On 5/31/13 4:23 PM, Becky Ligon wrote:

Mike:

Thanks for letting us onto your system.

We ran some more tests and it seems that file creation during the touch
command is taking more time than it should, while metadata ops seem
okay.   I dumped some more OFS debug data and will be looking at it over
the weekend.  I want to pinpoint the precise places in the code that I
*think* are taking time and then rerun more tests.  This may mean
putting up a new copy of OFS with more specific debugging in it, if that
is okay with you.  I also have more ideas on other tests that we can run
to verify where the problem is occurring.

Is it okay if I log onto your system over the weekend?

Becky


On Fri, May 31, 2013 at 3:24 PM, Becky Ligon <[email protected]
<mailto:[email protected]>> wrote:

    Mike:

     From the data you just sent, we see spikes in the touches as well
    as the removes, with the removes being more frequent.

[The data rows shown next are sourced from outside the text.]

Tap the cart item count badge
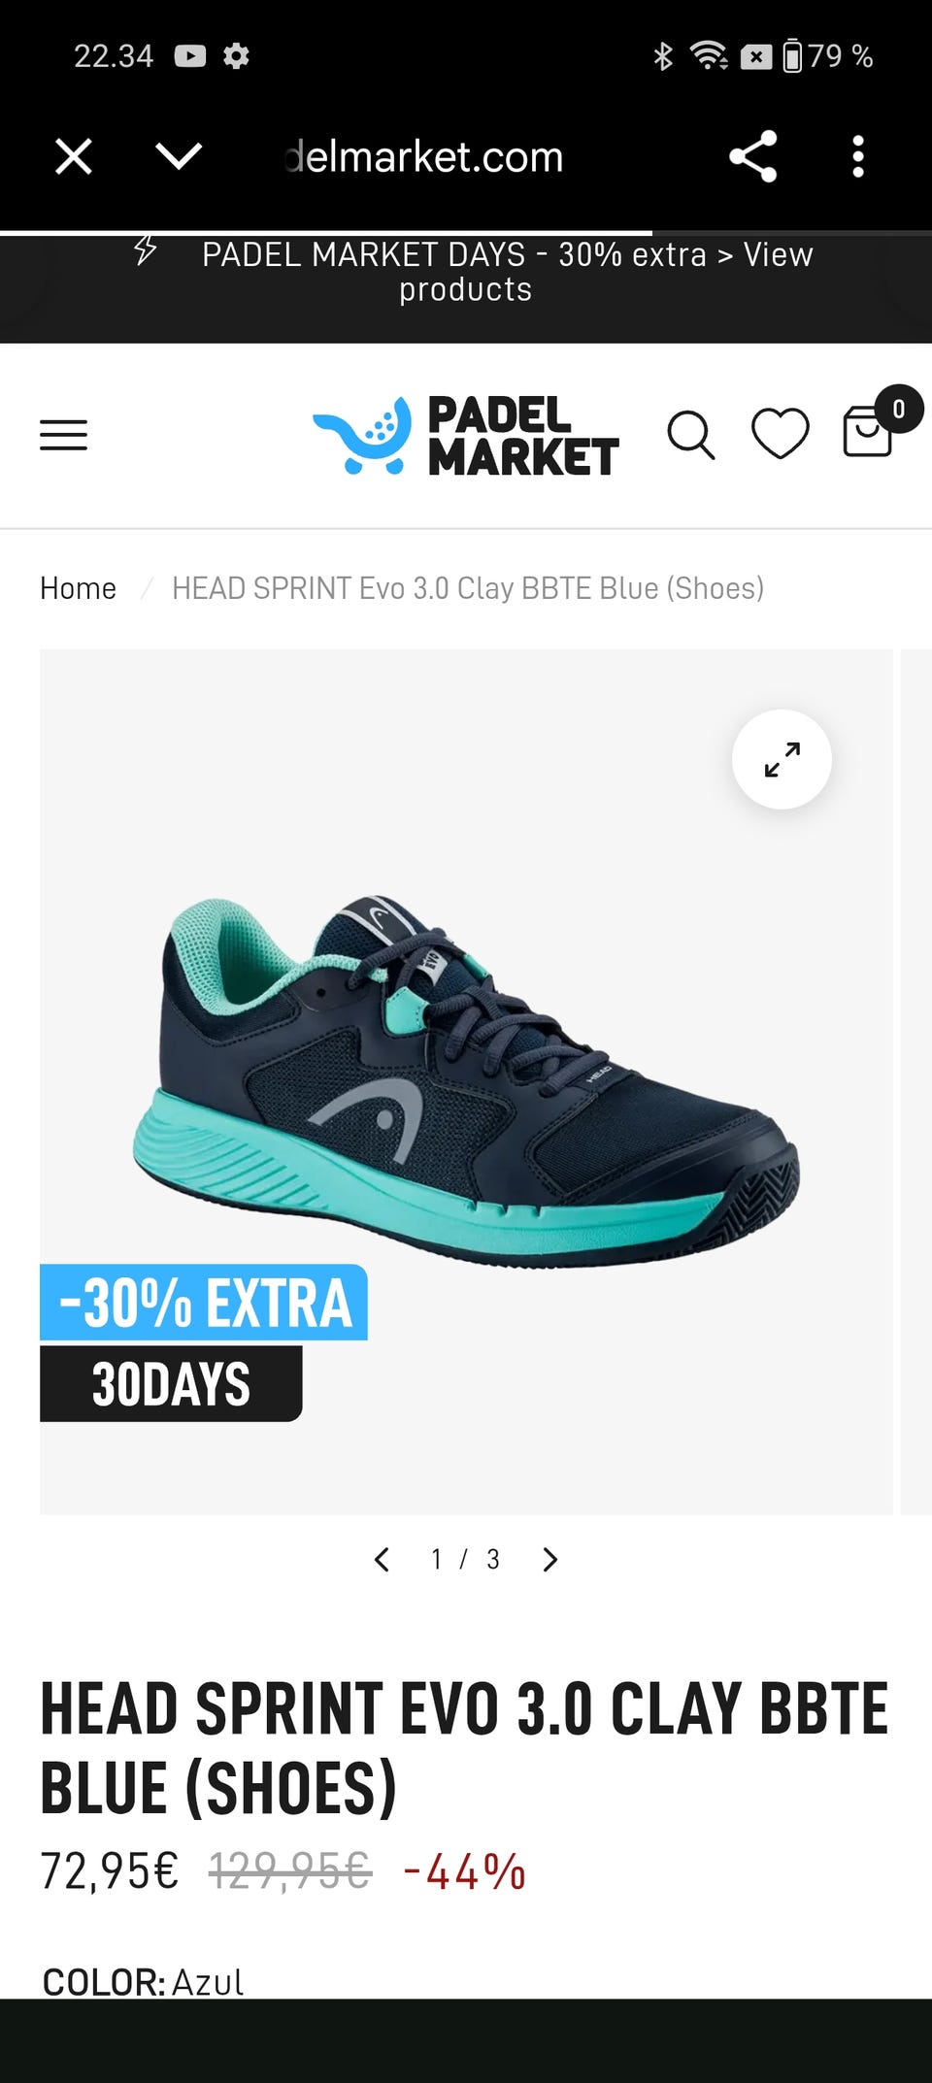The height and width of the screenshot is (2083, 932). (899, 409)
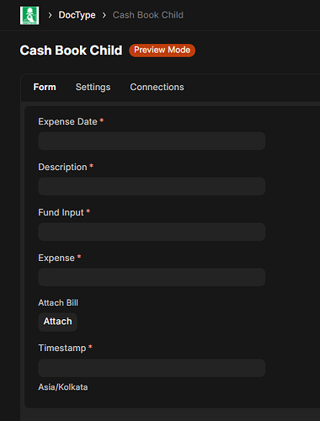Click the Attach Bill label

coord(58,302)
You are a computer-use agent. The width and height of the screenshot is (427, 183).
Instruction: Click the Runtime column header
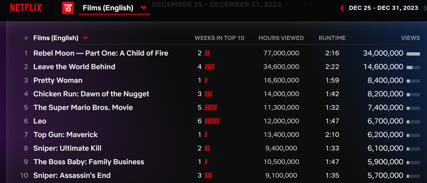coord(332,38)
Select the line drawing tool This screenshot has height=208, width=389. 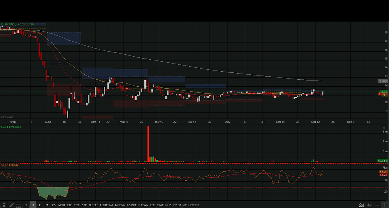(x=11, y=205)
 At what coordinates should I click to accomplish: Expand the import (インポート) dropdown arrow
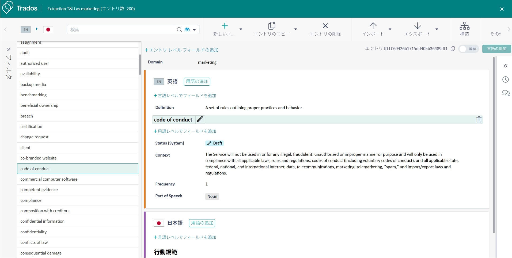point(390,29)
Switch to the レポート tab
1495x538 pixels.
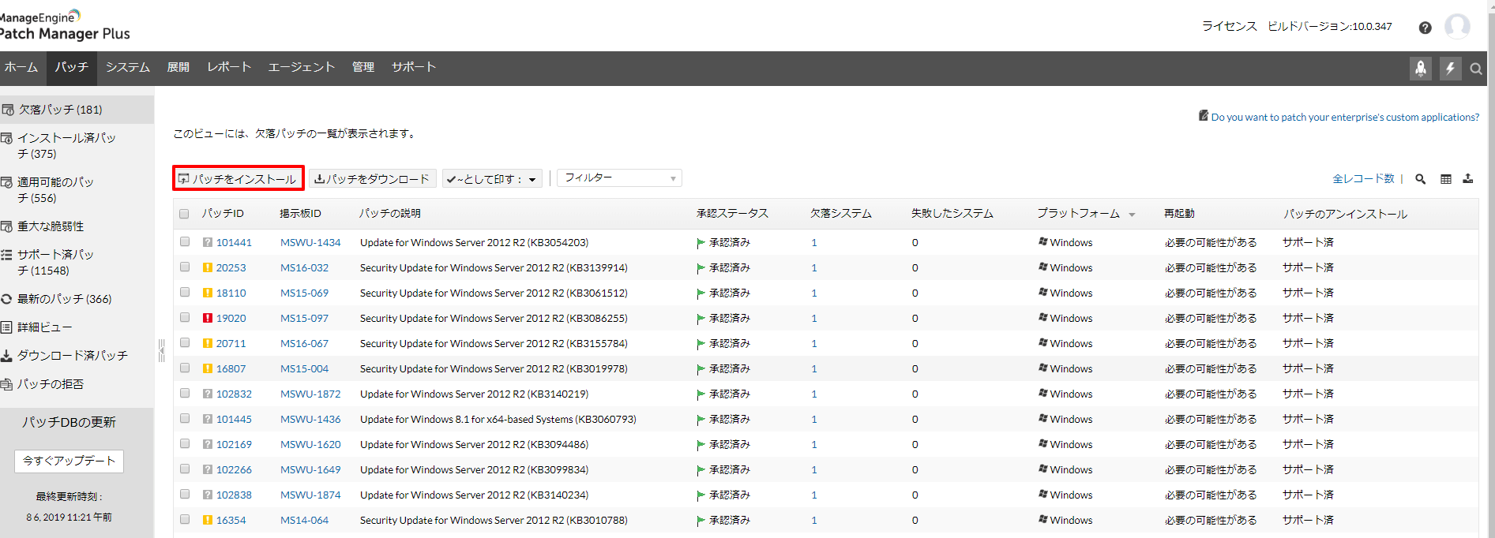coord(229,68)
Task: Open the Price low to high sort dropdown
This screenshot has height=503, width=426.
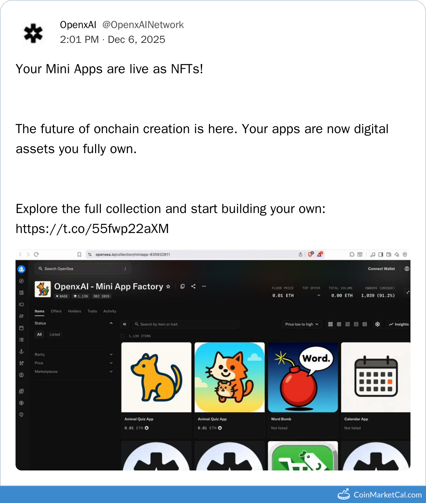Action: 301,324
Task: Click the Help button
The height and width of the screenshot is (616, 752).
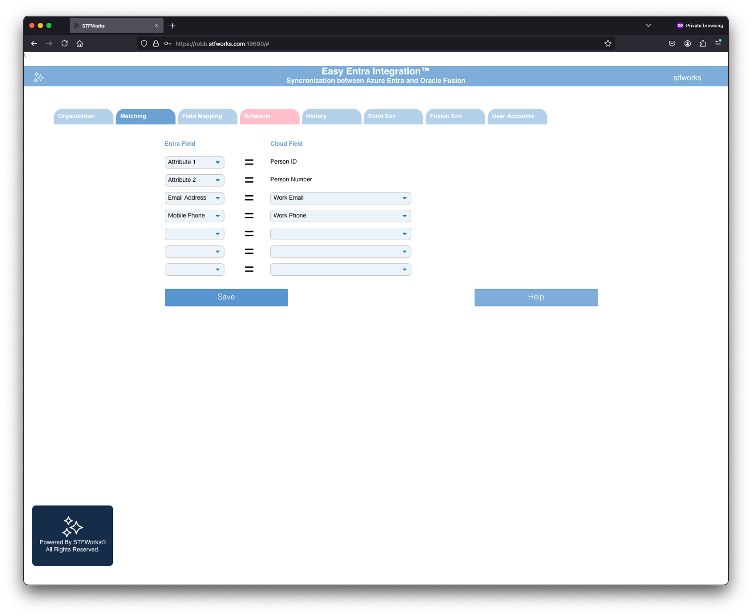Action: click(536, 297)
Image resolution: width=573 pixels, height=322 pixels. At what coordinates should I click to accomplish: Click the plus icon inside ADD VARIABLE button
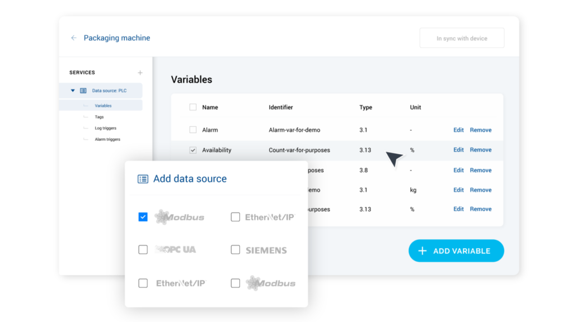coord(424,250)
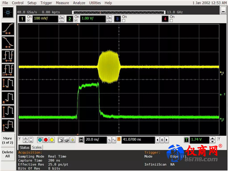Enable channel 3 On checkbox

pyautogui.click(x=124, y=20)
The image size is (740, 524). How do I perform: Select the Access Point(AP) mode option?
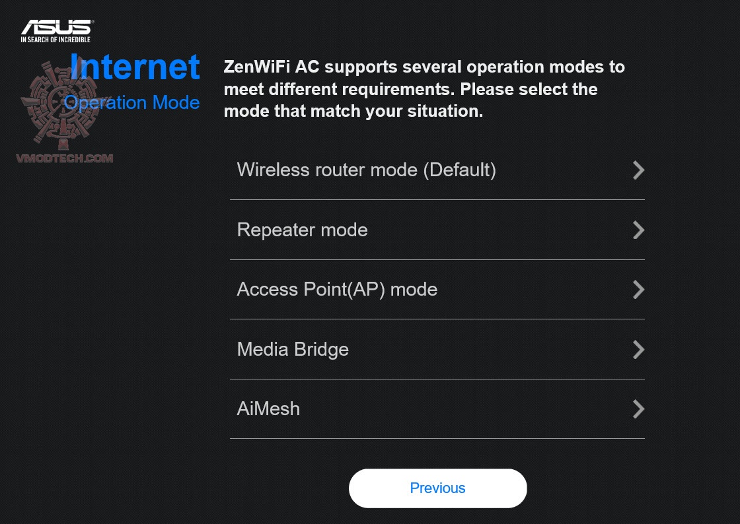coord(337,290)
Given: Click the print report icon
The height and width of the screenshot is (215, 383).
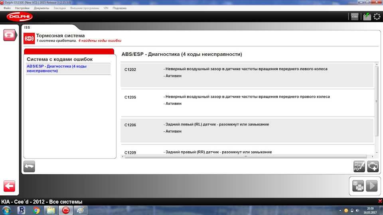Looking at the screenshot, I should [x=358, y=186].
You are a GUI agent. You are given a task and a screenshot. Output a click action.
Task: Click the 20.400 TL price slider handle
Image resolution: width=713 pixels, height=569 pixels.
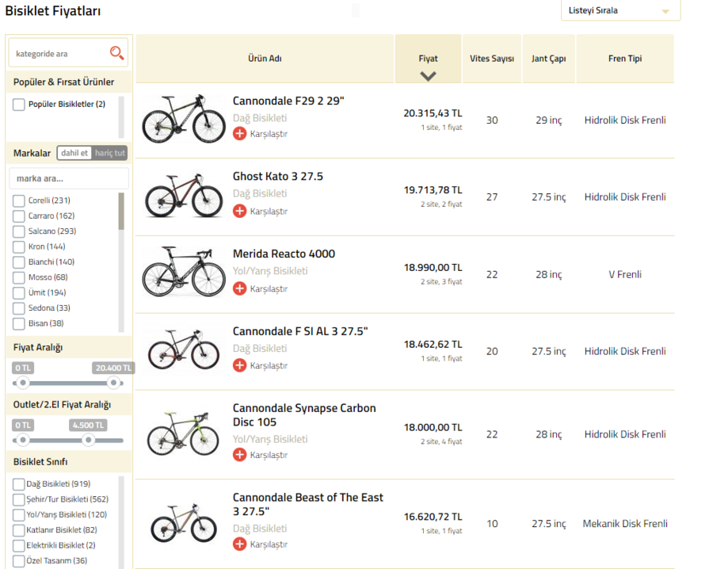point(114,383)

    For example, on the rm data, there is a spike of about 2 orders of
    magnitude (100x) about every 10 ops, which can result in a 10x
    average slow down, even though most of the operations finish quite
    quickly.  We do not normally see this, and we don't see it on our
    systems here, so we are trying to decide what might cause this so we
    can direct our efforts.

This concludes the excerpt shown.